Using the listing below, report each line holding the string "application".

[[ Input for this task open ]]

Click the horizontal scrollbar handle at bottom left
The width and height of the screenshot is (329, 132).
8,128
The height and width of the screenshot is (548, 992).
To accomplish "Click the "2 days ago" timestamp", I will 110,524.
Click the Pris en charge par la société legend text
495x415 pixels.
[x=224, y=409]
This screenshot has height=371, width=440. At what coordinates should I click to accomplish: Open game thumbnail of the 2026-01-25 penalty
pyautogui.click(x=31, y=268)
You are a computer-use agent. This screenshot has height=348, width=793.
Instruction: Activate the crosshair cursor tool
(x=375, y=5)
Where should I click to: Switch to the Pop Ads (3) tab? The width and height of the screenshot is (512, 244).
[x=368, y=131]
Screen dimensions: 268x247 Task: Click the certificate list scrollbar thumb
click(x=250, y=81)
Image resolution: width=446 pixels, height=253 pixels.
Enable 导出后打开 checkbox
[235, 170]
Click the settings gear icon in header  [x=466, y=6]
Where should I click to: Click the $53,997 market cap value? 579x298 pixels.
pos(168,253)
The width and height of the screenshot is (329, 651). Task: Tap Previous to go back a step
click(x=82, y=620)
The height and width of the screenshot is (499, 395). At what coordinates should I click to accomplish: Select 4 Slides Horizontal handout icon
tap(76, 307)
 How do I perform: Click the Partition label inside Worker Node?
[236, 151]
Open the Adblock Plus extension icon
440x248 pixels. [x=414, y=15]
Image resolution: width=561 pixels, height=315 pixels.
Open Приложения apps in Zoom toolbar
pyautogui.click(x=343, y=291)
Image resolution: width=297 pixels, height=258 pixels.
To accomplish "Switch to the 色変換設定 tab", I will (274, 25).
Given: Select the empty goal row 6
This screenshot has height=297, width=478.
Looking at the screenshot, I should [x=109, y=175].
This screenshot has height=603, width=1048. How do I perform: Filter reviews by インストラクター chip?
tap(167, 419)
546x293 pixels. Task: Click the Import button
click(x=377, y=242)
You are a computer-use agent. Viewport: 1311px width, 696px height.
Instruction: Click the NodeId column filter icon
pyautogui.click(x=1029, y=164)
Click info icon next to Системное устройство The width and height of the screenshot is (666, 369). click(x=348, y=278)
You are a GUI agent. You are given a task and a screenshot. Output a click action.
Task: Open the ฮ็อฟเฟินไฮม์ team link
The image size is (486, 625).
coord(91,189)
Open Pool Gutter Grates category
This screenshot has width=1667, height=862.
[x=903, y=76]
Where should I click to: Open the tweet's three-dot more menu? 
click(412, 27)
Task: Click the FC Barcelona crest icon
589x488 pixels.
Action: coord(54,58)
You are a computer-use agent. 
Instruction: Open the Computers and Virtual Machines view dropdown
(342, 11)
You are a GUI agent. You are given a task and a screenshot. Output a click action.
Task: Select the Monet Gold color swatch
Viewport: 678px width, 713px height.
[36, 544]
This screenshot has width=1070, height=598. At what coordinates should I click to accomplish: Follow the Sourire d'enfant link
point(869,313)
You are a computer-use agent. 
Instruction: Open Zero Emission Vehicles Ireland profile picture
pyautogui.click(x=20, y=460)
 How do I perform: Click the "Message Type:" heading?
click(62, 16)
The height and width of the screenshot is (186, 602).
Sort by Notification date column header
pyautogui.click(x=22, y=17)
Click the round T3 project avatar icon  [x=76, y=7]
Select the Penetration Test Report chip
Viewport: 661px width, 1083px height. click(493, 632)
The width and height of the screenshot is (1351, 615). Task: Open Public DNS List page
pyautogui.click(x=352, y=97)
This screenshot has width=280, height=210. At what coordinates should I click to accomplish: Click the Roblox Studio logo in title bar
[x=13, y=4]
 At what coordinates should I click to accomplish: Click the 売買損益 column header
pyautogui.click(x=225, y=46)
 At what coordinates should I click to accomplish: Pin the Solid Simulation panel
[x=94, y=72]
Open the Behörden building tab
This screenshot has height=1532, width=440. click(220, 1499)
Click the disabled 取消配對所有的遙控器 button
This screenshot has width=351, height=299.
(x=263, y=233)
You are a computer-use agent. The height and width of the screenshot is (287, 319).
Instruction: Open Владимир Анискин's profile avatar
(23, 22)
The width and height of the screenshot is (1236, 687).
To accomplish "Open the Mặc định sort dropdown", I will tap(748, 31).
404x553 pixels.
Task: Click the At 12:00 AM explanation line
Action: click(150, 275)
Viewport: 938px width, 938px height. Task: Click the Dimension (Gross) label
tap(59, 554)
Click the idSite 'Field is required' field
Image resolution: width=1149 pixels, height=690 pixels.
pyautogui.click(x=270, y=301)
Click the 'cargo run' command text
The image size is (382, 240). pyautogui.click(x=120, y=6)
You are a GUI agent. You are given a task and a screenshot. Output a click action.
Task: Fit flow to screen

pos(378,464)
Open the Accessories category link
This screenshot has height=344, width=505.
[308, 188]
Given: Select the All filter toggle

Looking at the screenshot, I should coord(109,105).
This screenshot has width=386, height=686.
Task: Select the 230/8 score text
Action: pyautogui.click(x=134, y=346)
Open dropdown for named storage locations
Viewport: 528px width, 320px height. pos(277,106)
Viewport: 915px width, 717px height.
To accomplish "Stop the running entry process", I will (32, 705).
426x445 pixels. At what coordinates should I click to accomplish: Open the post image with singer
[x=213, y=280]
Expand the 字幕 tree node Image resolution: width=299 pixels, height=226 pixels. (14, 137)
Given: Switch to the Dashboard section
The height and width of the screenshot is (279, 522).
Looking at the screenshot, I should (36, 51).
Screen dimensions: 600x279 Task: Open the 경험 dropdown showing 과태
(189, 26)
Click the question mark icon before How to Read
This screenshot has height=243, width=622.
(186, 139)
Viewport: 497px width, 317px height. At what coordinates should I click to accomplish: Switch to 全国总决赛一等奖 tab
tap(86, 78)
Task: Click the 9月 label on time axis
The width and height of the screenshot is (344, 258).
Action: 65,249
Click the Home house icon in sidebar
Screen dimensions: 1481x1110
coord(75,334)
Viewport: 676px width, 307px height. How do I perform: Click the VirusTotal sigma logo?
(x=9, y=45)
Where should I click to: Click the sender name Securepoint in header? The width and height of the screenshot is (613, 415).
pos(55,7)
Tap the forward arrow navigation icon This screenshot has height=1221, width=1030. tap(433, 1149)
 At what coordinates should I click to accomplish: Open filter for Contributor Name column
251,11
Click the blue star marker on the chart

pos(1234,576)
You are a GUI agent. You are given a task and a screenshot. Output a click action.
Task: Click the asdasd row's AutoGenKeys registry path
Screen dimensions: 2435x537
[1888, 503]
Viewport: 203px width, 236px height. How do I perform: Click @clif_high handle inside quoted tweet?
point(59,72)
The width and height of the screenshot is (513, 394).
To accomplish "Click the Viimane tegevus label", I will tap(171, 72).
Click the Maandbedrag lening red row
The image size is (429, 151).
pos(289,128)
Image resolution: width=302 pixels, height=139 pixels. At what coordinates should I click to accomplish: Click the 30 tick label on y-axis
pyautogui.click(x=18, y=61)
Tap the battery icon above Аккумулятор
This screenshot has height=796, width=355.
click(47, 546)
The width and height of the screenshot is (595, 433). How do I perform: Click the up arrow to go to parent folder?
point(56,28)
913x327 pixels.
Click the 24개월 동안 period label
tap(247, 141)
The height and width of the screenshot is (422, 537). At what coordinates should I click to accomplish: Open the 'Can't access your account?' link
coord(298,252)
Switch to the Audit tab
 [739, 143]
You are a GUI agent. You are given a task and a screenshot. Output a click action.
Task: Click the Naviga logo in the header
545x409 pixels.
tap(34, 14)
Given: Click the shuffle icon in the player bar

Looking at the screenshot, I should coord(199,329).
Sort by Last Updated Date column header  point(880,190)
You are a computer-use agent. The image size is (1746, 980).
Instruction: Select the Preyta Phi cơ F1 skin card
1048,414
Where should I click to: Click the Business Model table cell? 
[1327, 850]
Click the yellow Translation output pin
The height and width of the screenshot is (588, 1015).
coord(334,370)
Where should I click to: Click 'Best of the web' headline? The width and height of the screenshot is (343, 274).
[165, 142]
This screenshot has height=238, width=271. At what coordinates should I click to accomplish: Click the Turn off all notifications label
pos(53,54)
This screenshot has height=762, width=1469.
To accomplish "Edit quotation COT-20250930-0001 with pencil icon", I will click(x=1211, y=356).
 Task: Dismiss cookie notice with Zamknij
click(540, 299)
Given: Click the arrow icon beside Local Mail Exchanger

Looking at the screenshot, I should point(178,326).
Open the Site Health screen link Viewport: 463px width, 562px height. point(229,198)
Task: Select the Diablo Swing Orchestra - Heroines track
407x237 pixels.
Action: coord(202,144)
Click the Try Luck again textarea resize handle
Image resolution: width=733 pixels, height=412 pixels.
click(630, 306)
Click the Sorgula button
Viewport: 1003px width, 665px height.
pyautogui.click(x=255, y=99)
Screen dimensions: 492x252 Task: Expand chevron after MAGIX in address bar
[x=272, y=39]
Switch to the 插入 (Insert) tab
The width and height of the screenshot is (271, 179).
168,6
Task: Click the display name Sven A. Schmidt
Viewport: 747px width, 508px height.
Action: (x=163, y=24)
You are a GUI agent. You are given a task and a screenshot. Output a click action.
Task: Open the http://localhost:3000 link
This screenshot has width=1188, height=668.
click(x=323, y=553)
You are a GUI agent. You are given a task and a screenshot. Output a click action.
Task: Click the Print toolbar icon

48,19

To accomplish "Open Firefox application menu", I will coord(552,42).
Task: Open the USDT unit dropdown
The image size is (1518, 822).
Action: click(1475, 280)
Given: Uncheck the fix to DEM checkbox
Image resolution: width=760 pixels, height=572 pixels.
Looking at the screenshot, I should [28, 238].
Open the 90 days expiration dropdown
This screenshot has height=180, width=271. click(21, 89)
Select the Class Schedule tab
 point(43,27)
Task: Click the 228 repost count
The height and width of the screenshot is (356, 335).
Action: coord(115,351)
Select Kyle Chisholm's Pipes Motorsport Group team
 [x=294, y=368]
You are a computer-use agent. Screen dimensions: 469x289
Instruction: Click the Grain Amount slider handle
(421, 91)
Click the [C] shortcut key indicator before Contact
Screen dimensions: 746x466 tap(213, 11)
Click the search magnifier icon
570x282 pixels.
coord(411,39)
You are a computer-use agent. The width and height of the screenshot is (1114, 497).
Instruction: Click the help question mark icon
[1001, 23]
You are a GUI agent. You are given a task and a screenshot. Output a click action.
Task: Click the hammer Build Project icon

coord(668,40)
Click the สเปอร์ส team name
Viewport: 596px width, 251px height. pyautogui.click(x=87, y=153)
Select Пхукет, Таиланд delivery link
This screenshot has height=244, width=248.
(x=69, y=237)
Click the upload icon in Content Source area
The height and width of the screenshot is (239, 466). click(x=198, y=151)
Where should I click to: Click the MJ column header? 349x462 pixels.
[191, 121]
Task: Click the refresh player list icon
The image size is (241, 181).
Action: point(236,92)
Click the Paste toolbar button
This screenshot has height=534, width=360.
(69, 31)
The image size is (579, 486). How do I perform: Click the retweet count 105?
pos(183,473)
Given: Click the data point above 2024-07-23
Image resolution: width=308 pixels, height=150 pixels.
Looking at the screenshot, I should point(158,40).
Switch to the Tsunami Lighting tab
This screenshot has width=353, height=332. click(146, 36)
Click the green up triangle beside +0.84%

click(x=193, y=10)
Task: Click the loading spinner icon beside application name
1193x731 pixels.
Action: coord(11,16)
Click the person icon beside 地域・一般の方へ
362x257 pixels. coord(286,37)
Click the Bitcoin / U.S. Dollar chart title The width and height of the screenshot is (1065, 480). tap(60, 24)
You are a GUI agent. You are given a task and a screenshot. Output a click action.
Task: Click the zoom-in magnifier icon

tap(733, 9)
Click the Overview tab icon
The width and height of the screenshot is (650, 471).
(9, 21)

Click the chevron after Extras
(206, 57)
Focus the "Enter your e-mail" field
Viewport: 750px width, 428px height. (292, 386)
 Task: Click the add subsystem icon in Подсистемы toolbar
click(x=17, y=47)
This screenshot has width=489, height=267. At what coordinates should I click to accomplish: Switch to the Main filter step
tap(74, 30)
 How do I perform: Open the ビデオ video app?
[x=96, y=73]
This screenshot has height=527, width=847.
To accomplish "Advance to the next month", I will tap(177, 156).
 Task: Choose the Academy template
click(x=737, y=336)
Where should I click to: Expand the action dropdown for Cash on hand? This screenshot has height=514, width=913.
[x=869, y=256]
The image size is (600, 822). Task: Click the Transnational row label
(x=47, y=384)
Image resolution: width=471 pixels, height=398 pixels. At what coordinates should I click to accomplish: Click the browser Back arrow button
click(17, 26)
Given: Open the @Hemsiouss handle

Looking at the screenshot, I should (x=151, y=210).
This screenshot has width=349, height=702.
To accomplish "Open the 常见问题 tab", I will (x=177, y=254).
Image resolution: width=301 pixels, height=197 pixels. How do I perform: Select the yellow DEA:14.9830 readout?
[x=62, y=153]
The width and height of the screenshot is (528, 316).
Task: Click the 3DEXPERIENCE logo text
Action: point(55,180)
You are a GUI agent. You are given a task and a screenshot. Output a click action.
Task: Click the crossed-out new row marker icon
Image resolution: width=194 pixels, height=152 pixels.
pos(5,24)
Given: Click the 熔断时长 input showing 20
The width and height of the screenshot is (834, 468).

[[ Input for this task closed ]]

» Your response:
To accomplish "Open Firefox application menu", I will coord(552,42).
Task: Click the loading spinner icon beside application name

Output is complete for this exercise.